● **TEXT SEGMENT**:
--------------------

Are you ready to bring your brick-and-mortar store into the world of online shopping?

Building a virtual storefront from the ground up can feel like an overwhelming experience.

You’ve probably noticed that there are dozens of SaaS products on the market claiming to ease your transition into ecommerce.

But how do you navigate this experience and maximize your resources? How do you find the right tools and deploy them for maximum efficiency?

There are 3 major pieces to this approach:

  • Laying the groundwork with pre-launch preparation.

  • Optimizing your store.

  • Marketing your store.

In this guide, we’ll look at each of these parts in detail, and you’ll learn how to transform your existing physical store into an online shop—all while exploring various marketing strategies that keep customers coming back again and again.

We’ll look at how three ecommerce professionals were able to transition from brick-and-mortar to online shopping.

Those three experts are:

Best of all: You’ll learn how to do most of this without relying heavily on SaaS tools and marketing agencies.

Let’s get started.

1. Determine your primary customers.

There’s a lot of planning that goes into building a successful ecommerce website, which is why you shouldn’t rush into building your virtual storefront without doing first doing some strategic planning.

Before anything else, you need to answer the following questions:

  1. Who are your primary customers?

  2. How will they find your website?

For Tahnee Elliott, identifying and servicing her primary market was especially easy.

--------------------

● **DATA**:

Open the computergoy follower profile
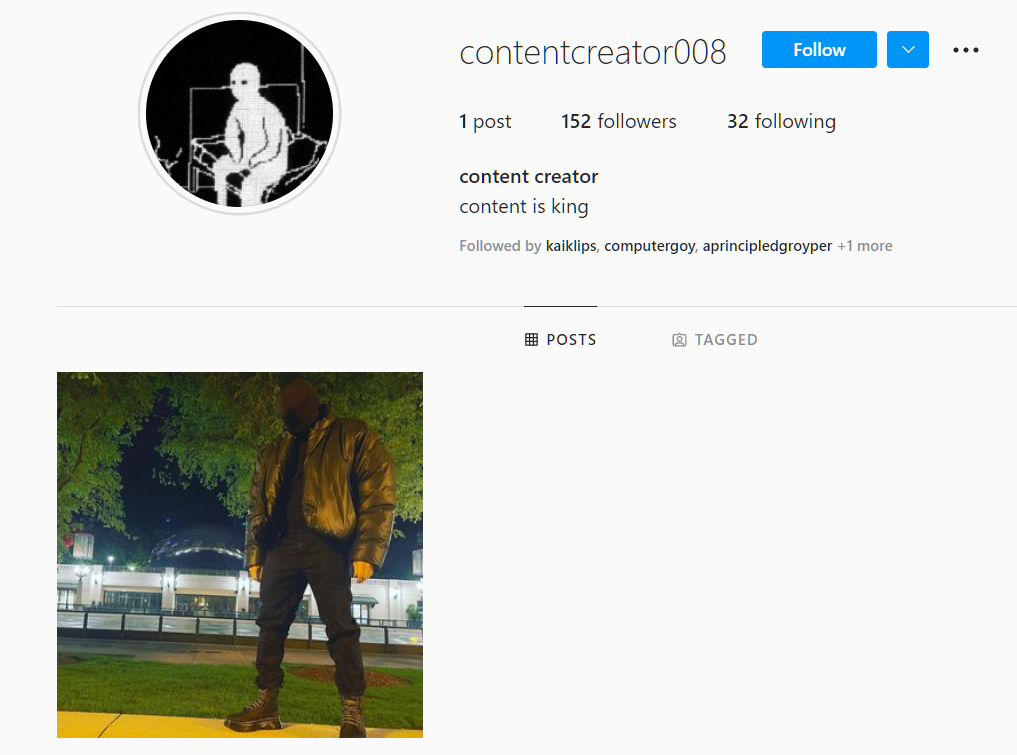This screenshot has height=755, width=1017. click(649, 246)
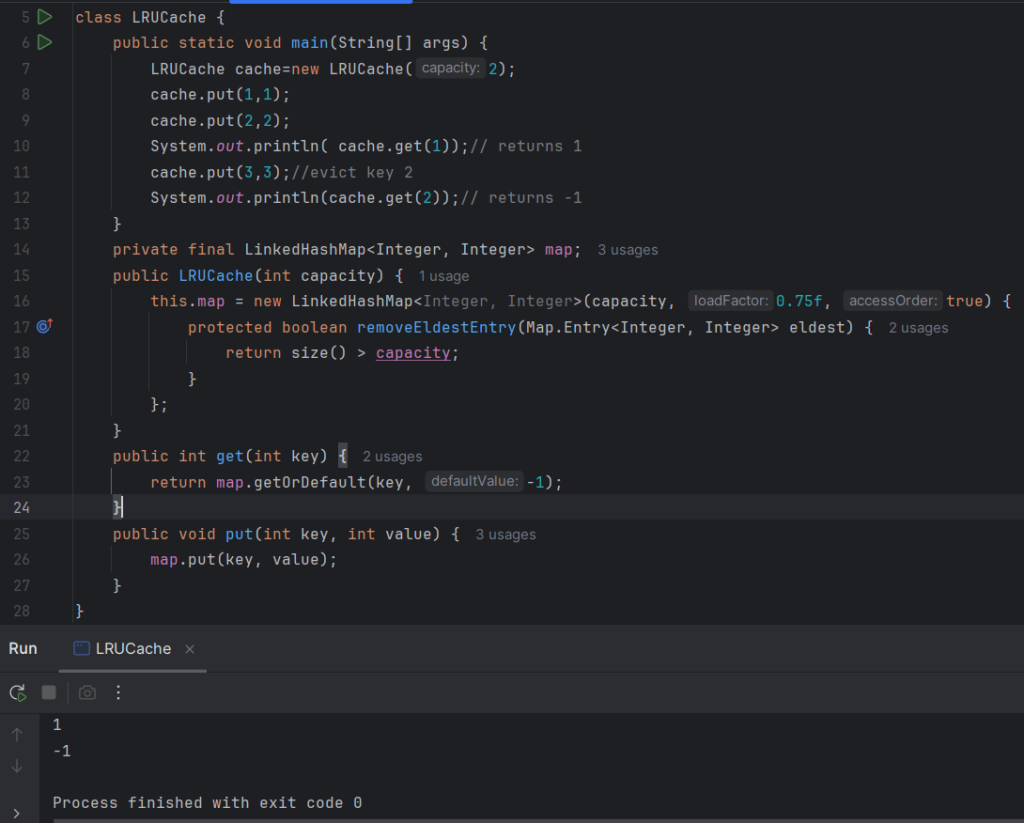Expand the chevron at console bottom left
The image size is (1024, 823).
pos(17,812)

--------------------

● **YOUR TASKS**:
**a.** According to the guide on moving a physical store online, what are the two questions to answer before anything else?
**b.** Pull out every line of the entries that contains the string "profile", treating uppercase and lowercase as different.

● **SOLUTIONS TO THE EXERCISE**:
**a.** Who are your primary customers, and how will they find your website?

**b.**
Open the computergoy follower profile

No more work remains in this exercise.